Collected data
◆ ◆ ◆ ◆ ◆ ◆ ◆
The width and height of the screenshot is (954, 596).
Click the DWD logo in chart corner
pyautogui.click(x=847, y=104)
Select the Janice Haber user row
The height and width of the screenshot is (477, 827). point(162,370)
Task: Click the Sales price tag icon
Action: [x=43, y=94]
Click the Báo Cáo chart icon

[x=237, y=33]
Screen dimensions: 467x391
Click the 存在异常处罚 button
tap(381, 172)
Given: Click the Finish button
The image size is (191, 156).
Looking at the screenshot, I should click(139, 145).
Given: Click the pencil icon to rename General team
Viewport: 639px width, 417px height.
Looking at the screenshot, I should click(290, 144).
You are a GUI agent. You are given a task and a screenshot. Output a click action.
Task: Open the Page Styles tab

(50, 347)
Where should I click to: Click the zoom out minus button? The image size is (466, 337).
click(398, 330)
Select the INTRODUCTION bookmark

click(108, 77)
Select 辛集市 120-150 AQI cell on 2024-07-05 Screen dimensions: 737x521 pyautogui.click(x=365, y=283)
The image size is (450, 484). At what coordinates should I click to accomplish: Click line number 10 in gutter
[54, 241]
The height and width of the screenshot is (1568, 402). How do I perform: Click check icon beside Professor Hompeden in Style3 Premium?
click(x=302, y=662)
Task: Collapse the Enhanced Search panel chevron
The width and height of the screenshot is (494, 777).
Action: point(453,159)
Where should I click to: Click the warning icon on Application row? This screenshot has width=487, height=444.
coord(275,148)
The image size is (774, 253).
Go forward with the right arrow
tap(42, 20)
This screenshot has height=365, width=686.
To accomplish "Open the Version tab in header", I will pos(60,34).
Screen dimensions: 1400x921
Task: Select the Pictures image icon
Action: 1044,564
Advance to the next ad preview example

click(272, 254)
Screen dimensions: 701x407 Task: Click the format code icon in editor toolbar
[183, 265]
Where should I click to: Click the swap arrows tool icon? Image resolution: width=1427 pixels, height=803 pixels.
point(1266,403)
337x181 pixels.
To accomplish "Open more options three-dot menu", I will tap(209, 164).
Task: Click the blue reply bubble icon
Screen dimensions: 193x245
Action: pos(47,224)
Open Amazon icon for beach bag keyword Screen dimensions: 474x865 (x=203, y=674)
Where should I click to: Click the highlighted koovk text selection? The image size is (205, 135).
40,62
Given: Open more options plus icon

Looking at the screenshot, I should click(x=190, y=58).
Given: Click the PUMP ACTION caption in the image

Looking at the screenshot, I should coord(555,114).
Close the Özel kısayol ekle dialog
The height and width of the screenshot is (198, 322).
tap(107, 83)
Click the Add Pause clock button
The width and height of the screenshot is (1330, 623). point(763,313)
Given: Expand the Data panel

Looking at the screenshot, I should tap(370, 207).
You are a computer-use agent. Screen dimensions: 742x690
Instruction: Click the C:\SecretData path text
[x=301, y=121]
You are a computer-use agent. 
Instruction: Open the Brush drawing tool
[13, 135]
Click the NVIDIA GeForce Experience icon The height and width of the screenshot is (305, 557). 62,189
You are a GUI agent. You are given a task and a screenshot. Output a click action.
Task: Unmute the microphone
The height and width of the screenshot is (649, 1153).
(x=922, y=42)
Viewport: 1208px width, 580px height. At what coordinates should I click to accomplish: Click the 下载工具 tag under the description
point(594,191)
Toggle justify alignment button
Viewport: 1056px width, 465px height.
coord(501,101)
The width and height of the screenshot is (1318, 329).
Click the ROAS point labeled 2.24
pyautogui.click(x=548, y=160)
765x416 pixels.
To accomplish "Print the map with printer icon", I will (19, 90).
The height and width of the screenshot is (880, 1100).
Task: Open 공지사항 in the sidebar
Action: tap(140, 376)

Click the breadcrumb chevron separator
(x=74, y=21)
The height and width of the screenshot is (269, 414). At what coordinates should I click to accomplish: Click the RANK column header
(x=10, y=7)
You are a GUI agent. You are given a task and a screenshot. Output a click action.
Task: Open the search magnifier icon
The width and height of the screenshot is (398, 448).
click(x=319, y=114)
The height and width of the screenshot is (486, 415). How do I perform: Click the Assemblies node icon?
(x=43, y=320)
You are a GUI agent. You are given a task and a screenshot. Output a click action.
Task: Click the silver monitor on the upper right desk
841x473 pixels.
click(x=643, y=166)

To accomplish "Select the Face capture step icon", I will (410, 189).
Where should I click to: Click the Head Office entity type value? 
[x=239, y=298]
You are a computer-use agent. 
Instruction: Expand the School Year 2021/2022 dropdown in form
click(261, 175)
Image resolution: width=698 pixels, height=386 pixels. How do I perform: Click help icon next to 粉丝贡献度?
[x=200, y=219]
◆ ◆ ◆ ◆ ◆ ◆ ◆
Retype only this portion of the data above: the line containing "Close the Özel kısayol ekle dialog", the line containing "The width and height of the screenshot is (1318, 329).", and all lines between them, exactly.

Close the Özel kısayol ekle dialog
The height and width of the screenshot is (198, 322).
tap(107, 83)
Click the Add Pause clock button
The width and height of the screenshot is (1330, 623). point(763,313)
Given: Expand the Data panel

Looking at the screenshot, I should tap(370, 207).
You are a computer-use agent. Screen dimensions: 742x690
Instruction: Click the C:\SecretData path text
[x=301, y=121]
You are a computer-use agent. 
Instruction: Open the Brush drawing tool
[13, 135]
Click the NVIDIA GeForce Experience icon The height and width of the screenshot is (305, 557). 62,189
You are a GUI agent. You are given a task and a screenshot. Output a click action.
Task: Unmute the microphone
The height and width of the screenshot is (649, 1153).
(x=922, y=42)
Viewport: 1208px width, 580px height. At what coordinates should I click to accomplish: Click the 下载工具 tag under the description
point(594,191)
Toggle justify alignment button
Viewport: 1056px width, 465px height.
coord(501,101)
The width and height of the screenshot is (1318, 329).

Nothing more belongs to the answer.